- [Extrait du document]
⟨

Pour ma part, je participe à la fabrication, à l'atelier de l'usine où nous étions cantonnés, de plusieurs caisses pour le complément de munitions, du jeudi 25 au 29 octobre.

Sur le port d'Alger en instance de départ

Notre départ se précipite, le 31 octobre nous partons pour le port d'Alger, un détachement de l'artillerie se joint à nous, 7 GMC nous transportent au quai Fécamp. 3 groupes se forment, le 1er embarque sur le cargo Sidi-Ferruch, le 2° sur La Hague le 3°, dont je suis, sur le Point Carré sur lequel est stocké le gros du matériel. S'y calent également les hommes restant du 1er REP, ainsi que des militaires, des bérets rouges des paras et des bérets bleus des commandos.

À 9 heures du soir le bateau quitte le port précédé du Jean Bart de la Marine Nationale qui a aussi embarqué pas mal de militaires. Au réveil du jeudi 1er novembre nous sommes en pleine mer, en convoi de plusieurs bateaux, protégés par des unités de la marine. Lors du passage du Cap Bon, nous avons subi un violent orage. Nous arrivons le soir du 2, à l'Île de Malte, le convoi stoppe en face du port.

⟩

- [Consignes]
Selon le récit du départ d'Alger :
(a) Sur quel bateau embarque le 3e groupe ?
(b) Quel navire de la Marine nationale précède le bateau à la sortie du port ?
(c) Où le convoi stoppe-t-il le soir du 2 ?

- [Données enregistrées]
⟨

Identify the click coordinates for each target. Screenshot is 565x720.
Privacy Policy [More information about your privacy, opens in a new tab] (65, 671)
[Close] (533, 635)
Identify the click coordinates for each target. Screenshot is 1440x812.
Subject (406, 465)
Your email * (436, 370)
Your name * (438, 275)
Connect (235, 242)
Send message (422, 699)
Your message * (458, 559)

⟩
⟨

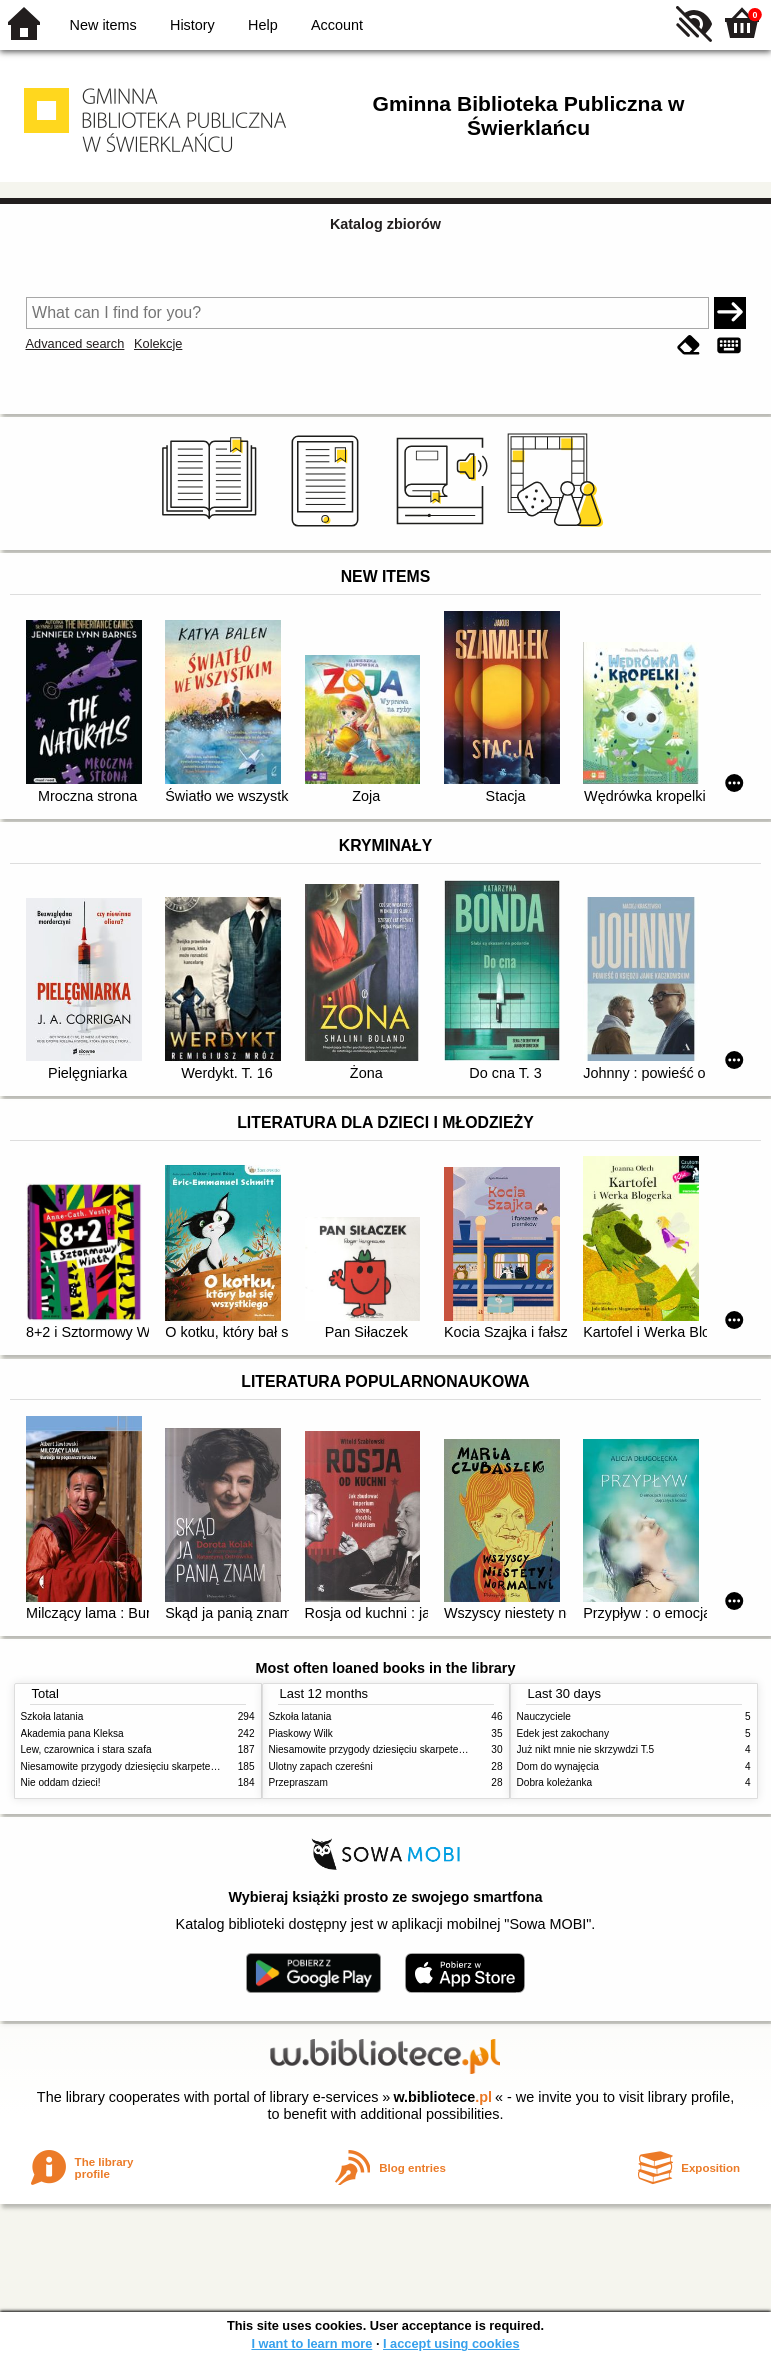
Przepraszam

⟩
⟨

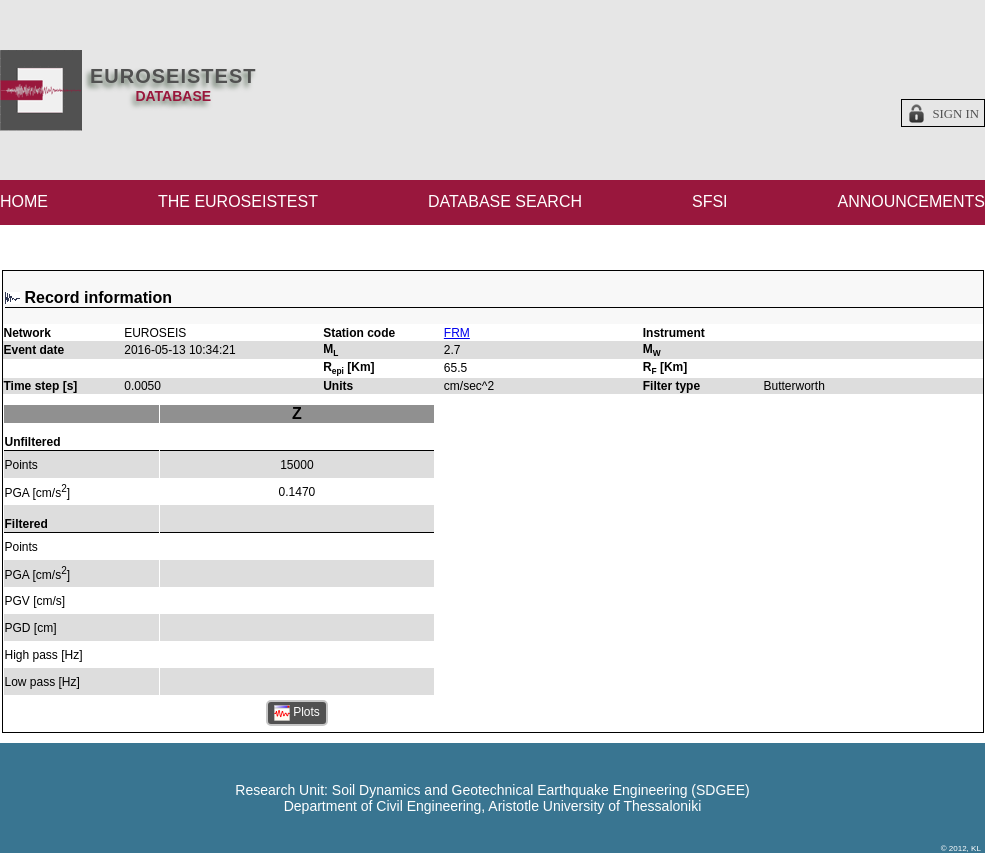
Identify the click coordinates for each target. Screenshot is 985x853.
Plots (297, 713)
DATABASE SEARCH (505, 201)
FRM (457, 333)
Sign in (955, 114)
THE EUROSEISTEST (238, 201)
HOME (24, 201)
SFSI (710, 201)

⟩

- [Réponse]
(a) Sur le Point Carré.
(b) Le Jean Bart.
(c) À l'île de Malte, en face du port.